‘Ghost Stories’ play ready to bring frights

Source: utica.edu

Source: utica.edu

 Francesca Alfieri, Staff Writer

The Performing and Fine Arts Department will present the play “Ghost Stories at Yotsuya” on Feb. 27, 28 and 29 at 7:30 p.m. and on March 1 at 2 p.m. in the Strebel Auditorium. The play introduces a revenge story in which an abuser gets his comeuppance at the ghostly hands of the people he abused and murdered, primarily his wife.

“UC’s revival of Tsuruya Namboku IV’s 19th-century horror masterpiece in a new translation by Mark Oshima explores the connections between the U.S. and Japan, stage and film, as it dives into one mutilated woman’s spectral revenge on the husband who ruined her life,” according to the UC’s website. 

Director Rachel Wolfe said when choosing a show the department tries to pick from a variety of options. They try to shake things up, try new things and bring something new and educational to the table all the while exposing the actors to new extremes.

“We selected a classic kabuki horror play from nineteenth-century Japan, which will teach our tech theatre students how to do special effects, give our student actors some basic training in stage combat and educate our audiences about the remarkable influence that Japanese stage conventions have had on the development of horror film,” Wolfe said.

The show is not suitable for children as the audience can expect to see a lot of gore and horror.

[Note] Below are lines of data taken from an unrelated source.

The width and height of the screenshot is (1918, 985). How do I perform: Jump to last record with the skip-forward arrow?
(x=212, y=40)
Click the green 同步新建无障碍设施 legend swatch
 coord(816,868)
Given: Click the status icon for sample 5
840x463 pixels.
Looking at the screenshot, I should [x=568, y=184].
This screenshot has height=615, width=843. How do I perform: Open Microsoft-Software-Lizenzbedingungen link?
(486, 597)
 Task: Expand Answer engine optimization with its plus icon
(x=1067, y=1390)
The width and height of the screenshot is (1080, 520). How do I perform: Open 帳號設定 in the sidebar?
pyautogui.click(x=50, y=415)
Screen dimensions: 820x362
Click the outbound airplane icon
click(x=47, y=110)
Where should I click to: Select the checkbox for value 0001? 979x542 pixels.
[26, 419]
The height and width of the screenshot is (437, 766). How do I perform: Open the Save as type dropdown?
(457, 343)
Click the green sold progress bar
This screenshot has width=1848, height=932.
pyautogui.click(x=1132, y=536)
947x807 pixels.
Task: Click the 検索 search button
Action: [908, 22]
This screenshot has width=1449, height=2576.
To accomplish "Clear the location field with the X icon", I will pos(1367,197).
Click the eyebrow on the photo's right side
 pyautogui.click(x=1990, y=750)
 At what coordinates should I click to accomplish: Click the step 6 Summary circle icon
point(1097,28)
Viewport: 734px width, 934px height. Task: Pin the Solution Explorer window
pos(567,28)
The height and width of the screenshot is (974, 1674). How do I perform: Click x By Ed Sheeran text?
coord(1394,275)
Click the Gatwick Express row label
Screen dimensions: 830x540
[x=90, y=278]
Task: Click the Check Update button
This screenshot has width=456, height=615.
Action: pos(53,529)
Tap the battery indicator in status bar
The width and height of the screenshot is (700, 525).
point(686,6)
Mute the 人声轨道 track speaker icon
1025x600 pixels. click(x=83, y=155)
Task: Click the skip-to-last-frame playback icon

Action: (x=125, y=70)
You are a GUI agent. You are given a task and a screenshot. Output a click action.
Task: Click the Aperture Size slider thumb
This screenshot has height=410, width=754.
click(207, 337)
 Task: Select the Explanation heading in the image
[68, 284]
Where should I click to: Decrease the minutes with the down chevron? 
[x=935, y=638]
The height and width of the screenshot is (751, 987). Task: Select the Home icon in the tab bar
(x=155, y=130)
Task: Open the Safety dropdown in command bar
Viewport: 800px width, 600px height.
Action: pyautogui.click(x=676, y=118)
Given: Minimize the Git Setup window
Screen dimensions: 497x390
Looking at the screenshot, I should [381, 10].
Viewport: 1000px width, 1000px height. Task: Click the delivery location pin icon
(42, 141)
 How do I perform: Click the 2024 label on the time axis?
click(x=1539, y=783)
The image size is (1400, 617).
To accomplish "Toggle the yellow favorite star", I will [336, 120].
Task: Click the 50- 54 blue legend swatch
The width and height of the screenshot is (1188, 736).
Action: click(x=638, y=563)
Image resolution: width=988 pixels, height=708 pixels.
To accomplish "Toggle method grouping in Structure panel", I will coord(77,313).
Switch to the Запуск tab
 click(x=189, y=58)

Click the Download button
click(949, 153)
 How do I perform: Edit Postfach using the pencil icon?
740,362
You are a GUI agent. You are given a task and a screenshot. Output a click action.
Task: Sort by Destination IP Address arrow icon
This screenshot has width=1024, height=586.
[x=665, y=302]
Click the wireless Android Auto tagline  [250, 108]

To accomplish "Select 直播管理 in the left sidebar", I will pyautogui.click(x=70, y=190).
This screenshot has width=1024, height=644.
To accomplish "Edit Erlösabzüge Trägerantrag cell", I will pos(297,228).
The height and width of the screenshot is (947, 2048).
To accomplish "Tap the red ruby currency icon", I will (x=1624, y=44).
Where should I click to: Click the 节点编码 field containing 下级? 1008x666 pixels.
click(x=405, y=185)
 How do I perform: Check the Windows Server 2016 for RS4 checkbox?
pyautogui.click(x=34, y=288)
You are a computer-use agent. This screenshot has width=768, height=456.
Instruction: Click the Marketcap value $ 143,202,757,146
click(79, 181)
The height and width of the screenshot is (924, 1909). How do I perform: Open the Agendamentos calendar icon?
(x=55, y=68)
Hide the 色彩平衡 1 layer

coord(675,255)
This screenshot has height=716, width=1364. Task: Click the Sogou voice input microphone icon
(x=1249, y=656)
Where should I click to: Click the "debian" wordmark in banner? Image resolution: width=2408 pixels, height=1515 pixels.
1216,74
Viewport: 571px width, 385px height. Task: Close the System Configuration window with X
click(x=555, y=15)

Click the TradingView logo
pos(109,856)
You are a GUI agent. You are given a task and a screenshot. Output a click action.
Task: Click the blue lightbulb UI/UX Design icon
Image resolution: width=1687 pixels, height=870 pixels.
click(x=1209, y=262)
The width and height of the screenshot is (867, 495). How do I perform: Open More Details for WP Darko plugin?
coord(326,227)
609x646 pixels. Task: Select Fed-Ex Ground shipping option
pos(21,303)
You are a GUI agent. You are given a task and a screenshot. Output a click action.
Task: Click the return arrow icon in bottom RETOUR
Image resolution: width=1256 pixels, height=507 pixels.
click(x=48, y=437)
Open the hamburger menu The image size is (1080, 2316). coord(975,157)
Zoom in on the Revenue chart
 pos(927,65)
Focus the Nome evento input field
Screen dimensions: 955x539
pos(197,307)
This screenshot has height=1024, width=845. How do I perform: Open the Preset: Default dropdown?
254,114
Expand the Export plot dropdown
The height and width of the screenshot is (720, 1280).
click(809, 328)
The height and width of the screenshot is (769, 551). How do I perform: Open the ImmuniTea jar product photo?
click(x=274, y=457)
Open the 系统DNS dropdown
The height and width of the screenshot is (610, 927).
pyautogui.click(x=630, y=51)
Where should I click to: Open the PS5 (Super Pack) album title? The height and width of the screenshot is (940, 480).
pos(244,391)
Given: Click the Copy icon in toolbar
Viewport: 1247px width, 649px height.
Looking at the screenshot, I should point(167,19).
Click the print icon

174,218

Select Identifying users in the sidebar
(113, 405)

Wolfe added that there is a “splash zone” for the audience members who want a close up view. She explained there is a notable difference between seeing these things in a film versus real life in a theater. 

“You can turn on the news and hear about any number of tragedies but when you go to see a real tragedy you get to know and empathize with the characters so that you are not distanced from the pain they experience the way you might be in a news story,” Wolfe said. “It’s one thing to hear about problems that affect other people and another thing entirely to vividly imagine yourself into their situations.” 

Wolfe said she hopes that after students see the show they will “realize the huge cultural debt that we owe to Japan … that often goes unrecognized and unacknowledged.”

“Americans are globally notorious for their geographical ignorance and for conceiving of the world as only that which lies between the oceans to the east and west and the borders to the north and south,” she said.